Purpose: Aim of this thesis was the identification and critical review of traditional and novel physiological and performance parameters for different threshold concepts and 1-, 2-, 3-km time-trial (TT) running.
Methods: Physiological tests and TTs were carried out in a group of sprinters (n = 6), middle- and long-distance (n = 16) and ultra-runners (n = 3). Relationship between TT performance and physiological (V̇O2max, RE, %V̇O2max, MFO, V̇Lamax, dLa100) as well as performance parameters (vV̇O2max, vMLSS, CV, Fatmax, D’, ASR, SRR) was assessed, Additionally, correlations between all investigated parameters and agreement between velocity at different threshold concepts (vOBLA, vMLSS and CV) was analyzed.
Results: V̇O2max and CV presented the strongest positive relationship with 2- (r = 0.81, r = 0.84) and 3-km (r = 0.89, r = 0.98) TT performance among physiological and performance parameters respectively. V̇Lamax, La100, D’, ASR and SRR were positively correlated with sprint performance (r = 0.73, r = 0.54, r = 0.69, r = 0.56, r = 0.43) and negatively with 2- (r = -0.41, r = -0.46, r = -0.37, r = -0.71, r = -0.81) an 3-km (r = -0.50, r = -0.53, r = -0.62, r = -0.85, r = -0.91) TT performance and vMLSS r = -0.48, r = -0.51, r = -0.62, r = -0.79, r = -0.86).

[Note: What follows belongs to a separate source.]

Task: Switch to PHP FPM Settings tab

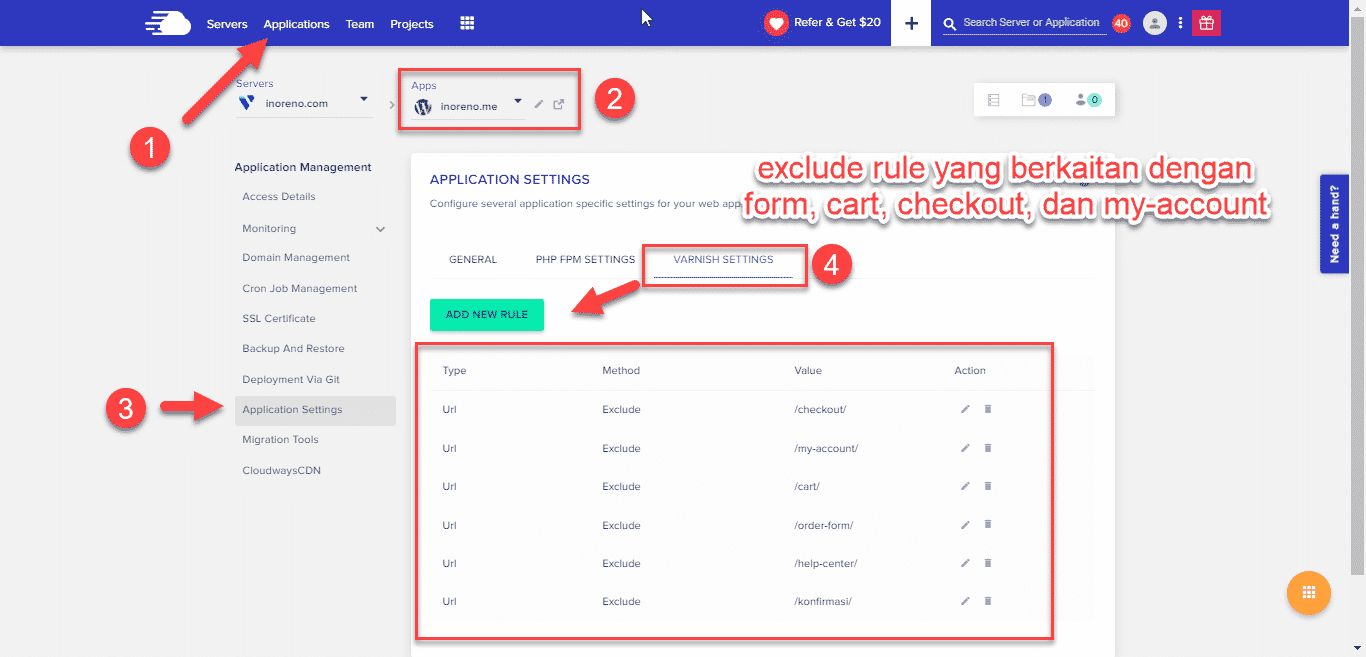Action: coord(585,260)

Correlations coefficients for 1-km TT were lower compared to 2- and 3-km. Strong agreement was found between threshold concepts (vMLSS – vOBLA: R2 = 0.94; vMLSS – CV: R2 = 0.83) and mean differences amounted to -0.08 and -0.49 m·s-1.
Conclusion: Parameters linked to aerobic metabolism displayed the strongest relationship with TTs. While anaerobic variables correlated positively with sprint performance the relationships became increasingly negative with increasing distance of TT. It can be hypothesized that influence of anaerobic metabolism is in balance for maximal running efforts around three minutes. Efforts slower than this balance point might tend to benefit from anaerobic metabolism while longer efforts might be affected in a detrimental way. Prediction of TT and threshold velocity was more accurate through performance than physiological parameters. Based on these findings, novel parameters can complement traditional test variables in running. Deliberate and differential selection of test parameters is advised for performance prediction or physiological training prescription in running and depending on race distance.